Eu era como minha mãe costumava dizer. Uma jovem presa no corpo de uma garotinha. Isso quando eu tinha onze anos, que era a idade que eu estava neste momento. Minha cabeça sempre fazia essas coisas; voltar no passado pra me fazer feliz novamente.

Então eu tinha de escalar uma árvore cheia de espinhos para chegar até meus pais, que estavam numa casa da árvore. Eu usava luvas para isso. Cada vez que escalava, me sentia um pouco mais completa. Como se todos os caquinhos quebrados do meu coração se juntassem á medida que eu ia subindo mais alto.

— Vamos, Rach. Você consegue. Acreditamos em você. — Esse era meu pai falando, do jeitinho que só ele sabia falar. Me transmitindo confiança.

Alcanço a casa da árvore, alegre. Mas eu não encontro meu pai. Encontro um garoto, bem mais velho. E agora, eu também estou mais velha. Estou nos dias de hoje.

O garoto se vira, e um Spencer com o rosto cheio de hematomas está na minha frente.

— Por que você me deixou? Por que você não me salvou, Rachel? — diz ele com os olhos brilhando; a expressão mais triste que eu já havia visto.

— E-eu tentei, Spencer eu tentei... — gaguejo.

— Eu nunca mais vou poder fazer a faculdade! Eu não vou me formar, eu não vou! Nunca mais terei um namorado, nunca mais poderei casar, nem ter filhos! E a culpa é sua! — Spence berra para mim completamente angustiado. Eu me despedaço. Eu me estilhaço por dentro.

Era como se alguém estivesse sugando meu sangue, sugando meu oxigênio, tirando tudo de mim. Tudo aquilo que me pertencia.

Eu era como uma substância tóxica, envenenando todos aqueles me conheciam. Eu era uma substância fatal. Era boa, mas apenas para o mal.
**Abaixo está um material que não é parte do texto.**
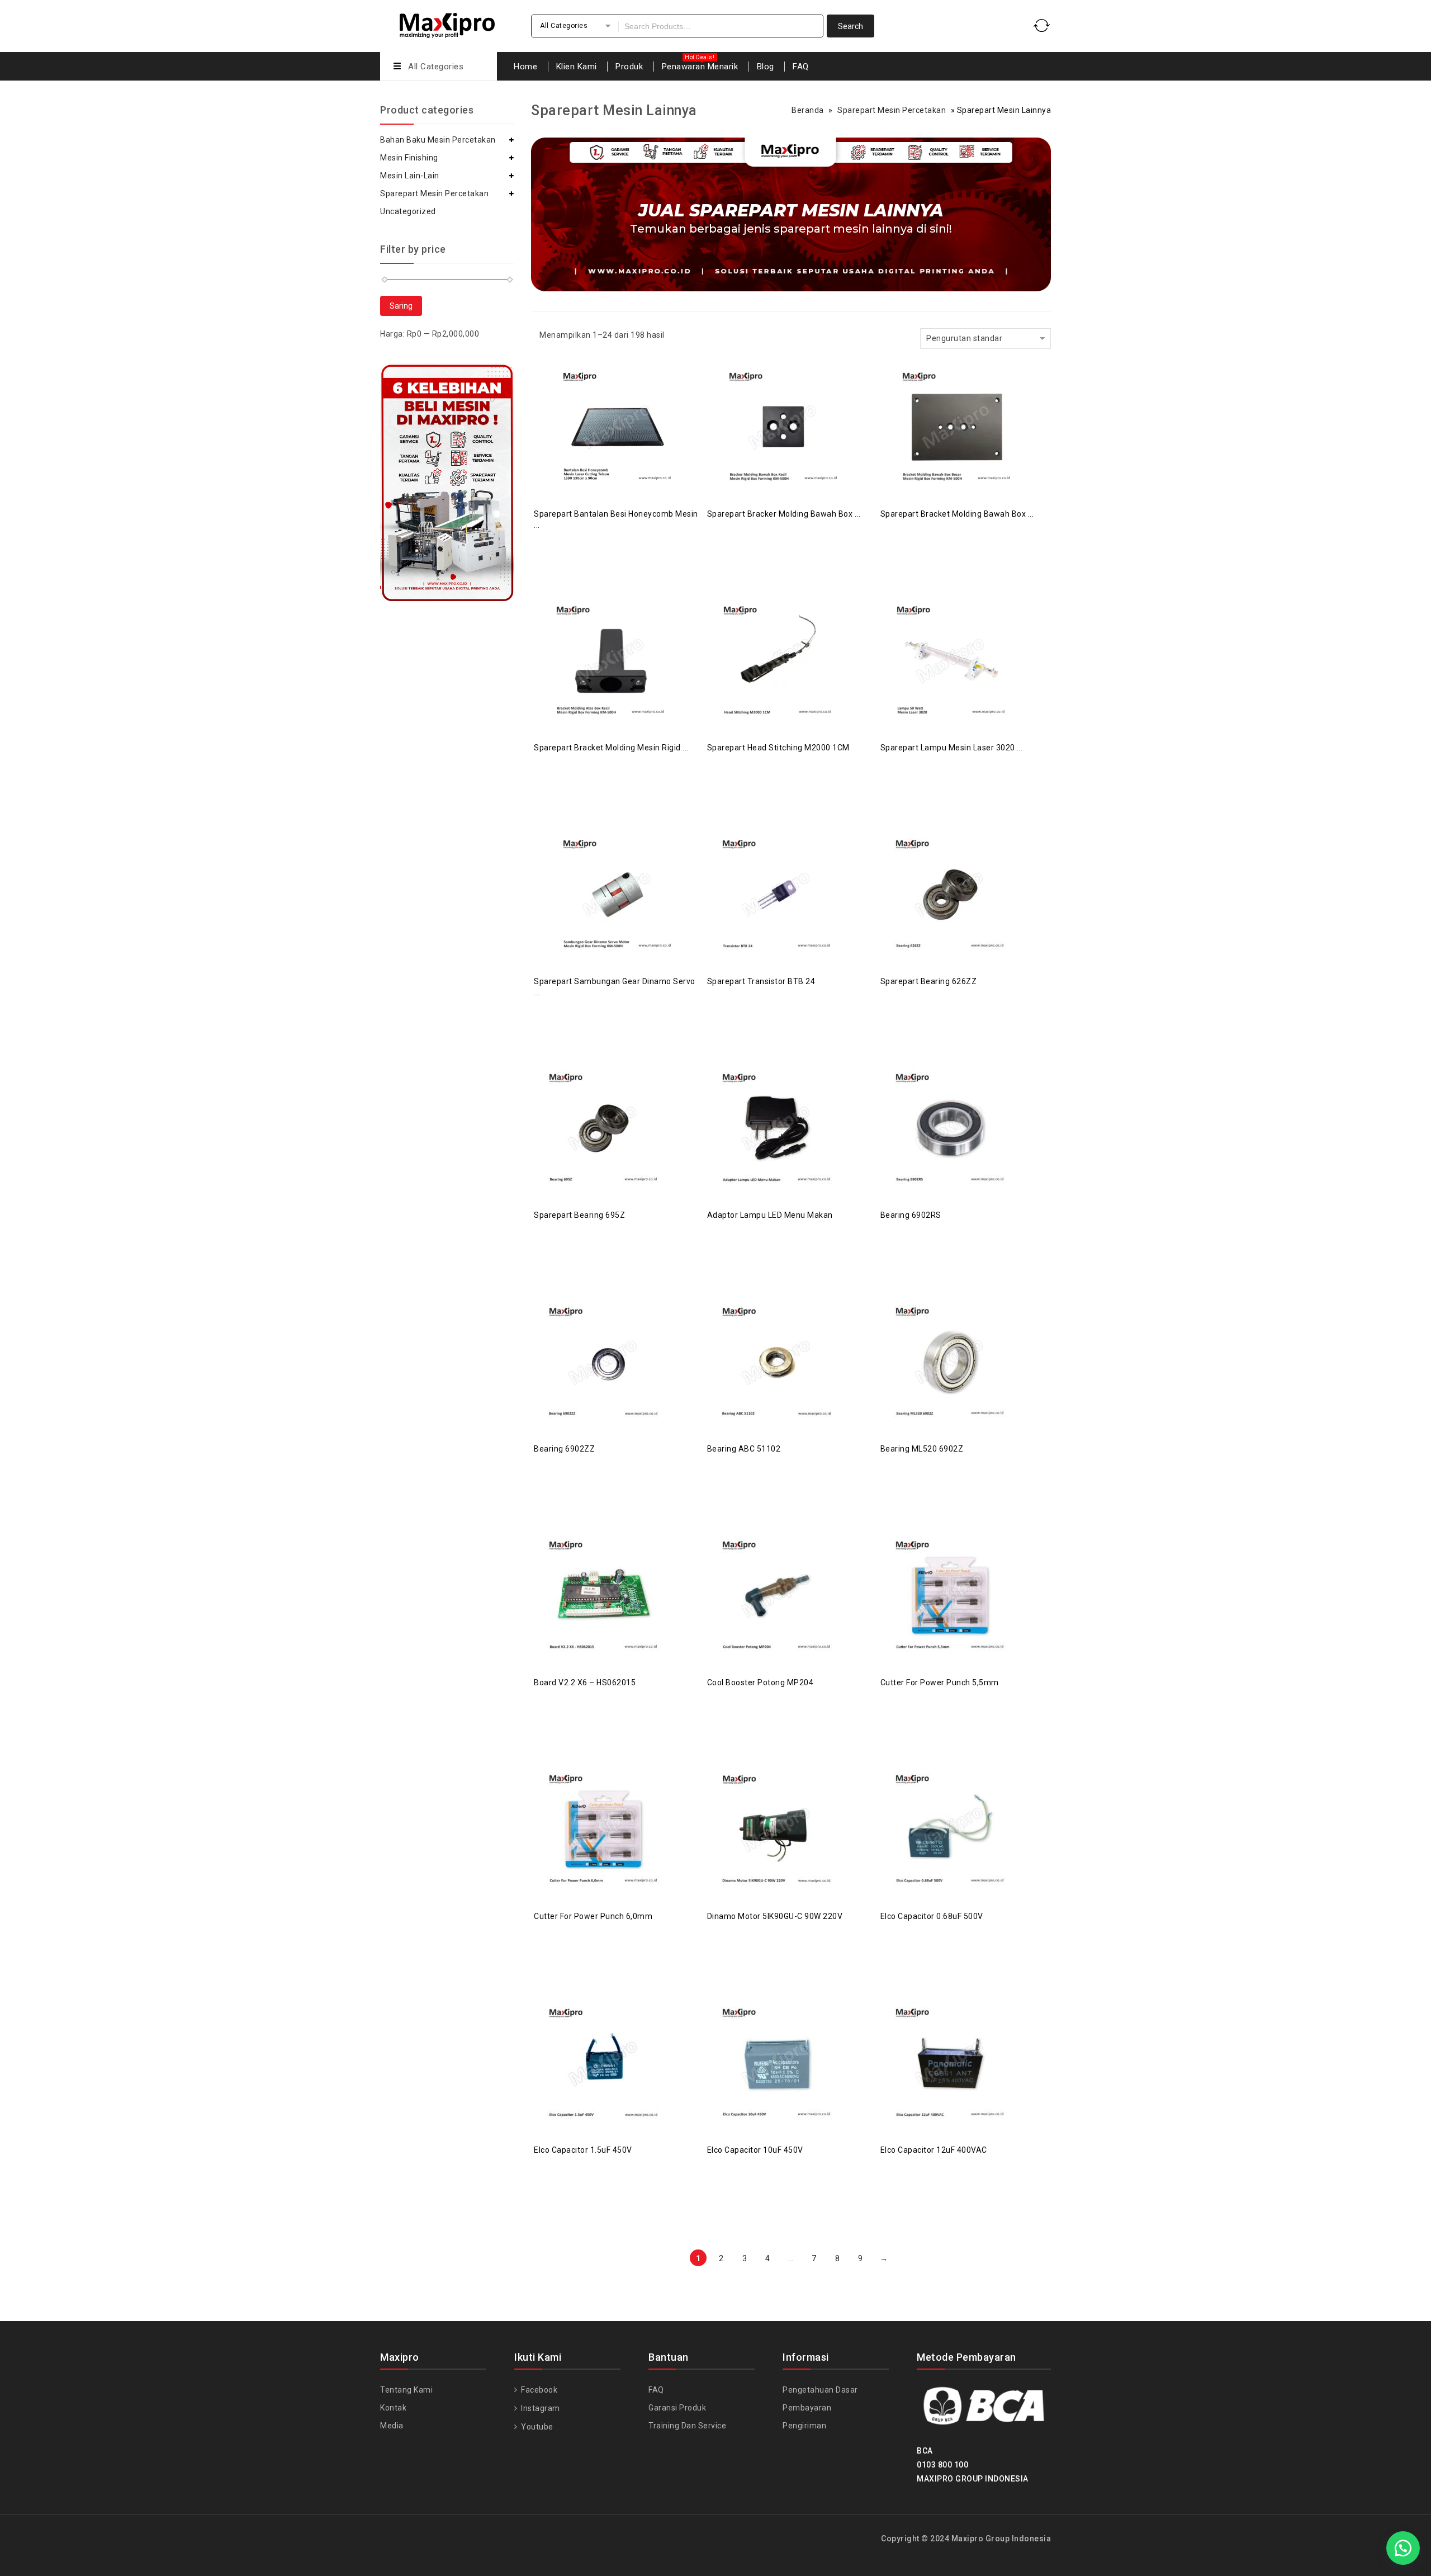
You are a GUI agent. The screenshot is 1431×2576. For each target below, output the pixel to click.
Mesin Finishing (409, 157)
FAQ (801, 67)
Pessoas ao meu redor me encaravam com medo, protegendo seus filhos, irmãos. Meus pais e Spencer estavam na multidão, caindo. A medida que caíam, outros os acompanhavam.
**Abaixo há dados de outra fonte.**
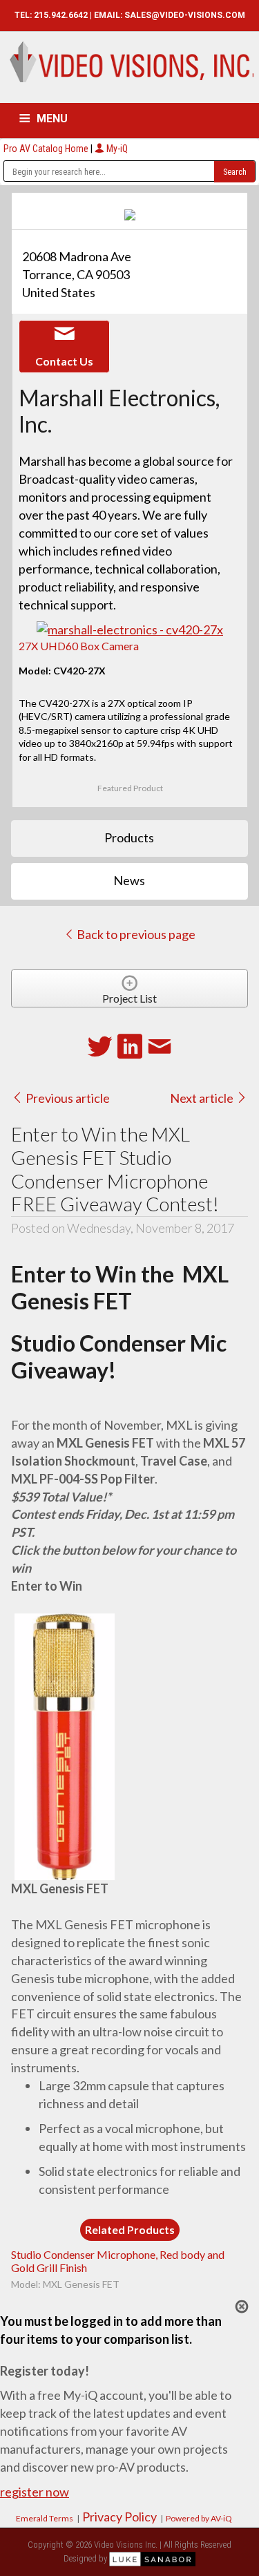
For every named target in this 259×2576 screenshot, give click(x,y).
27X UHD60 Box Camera (79, 645)
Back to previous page (135, 934)
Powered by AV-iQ (199, 2518)
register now (34, 2491)
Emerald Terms (44, 2518)
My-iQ (116, 148)
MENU (52, 118)
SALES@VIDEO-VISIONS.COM (184, 15)
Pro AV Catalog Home (46, 148)
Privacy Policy (119, 2516)
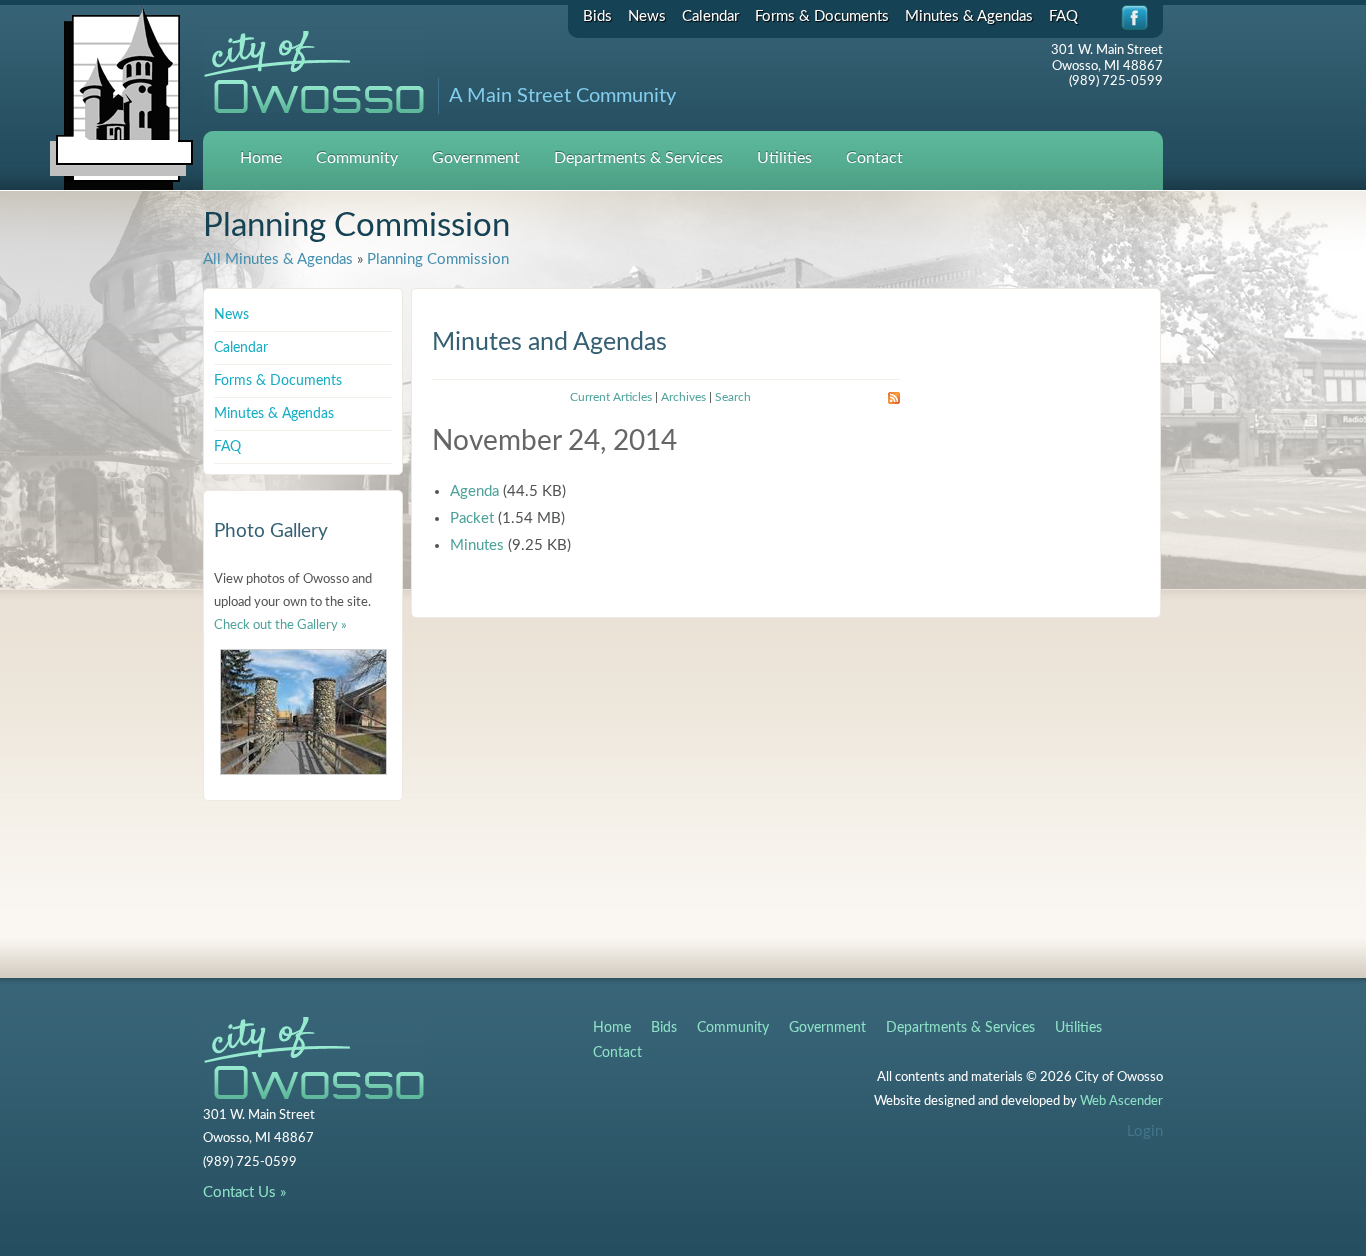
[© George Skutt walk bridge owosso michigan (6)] (303, 712)
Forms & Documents (822, 16)
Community (357, 158)
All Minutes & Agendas (278, 259)
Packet (472, 518)
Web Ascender (1121, 1101)
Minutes (477, 545)
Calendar (710, 16)
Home (261, 158)
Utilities (784, 158)
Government (476, 158)
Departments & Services (638, 158)
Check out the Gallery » (280, 625)
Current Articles (611, 397)
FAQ (1063, 16)
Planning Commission (438, 259)
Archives (683, 397)
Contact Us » (244, 1192)
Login (1145, 1131)
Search (733, 397)
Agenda (474, 491)
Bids (597, 16)
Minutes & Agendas (969, 16)
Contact (874, 158)
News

Até que por fim, estavam todos jogados no chão; sem vida.

Minha respiração está acelerada. Acordo assustada e suando. Engulo em seco. Havia sido um sonho, apenas um sonho. Nada de Spencer machucado, nada de pais com medo de mim.

— Oi. Achei que não acordaria mais. Você está bem? — Diz uma voz tranquila. Um menino extremamente alto e moreno está sentado a minha frente. Ele tenta colocar sua mão na minha, já que ainda estou tremendo. — Meu nome é...

Eu o chuto. Tento, pelo menos. Minhas mãos e pés estavam amarrados em uma cadeira. Fico com mais raiva, e luto furiosamente para tentar sair dali.

— Onde está Spencer?! Me diga onde ele está. Spencer?! — esbravejei.

Ele apenas se afasta um pouco, pego de surpresa, e me encara.

— Você não se lembra? — levanta a sobrancelha.

O encaro. Obviamente eu me lembrava. Infelizmente.

A cena da faca e de Spencer passa pela minha cabeça e acabo evitando seu olhar, fazendo o máximo de esforço para não chorar.

— Eu sei que deve estar sendo difícil pra você. Mas eu preciso que você me diga se lembra de alguma coisa do lugar. — ele se aproxima novamente. — O lugar que você e seu amigo estavam.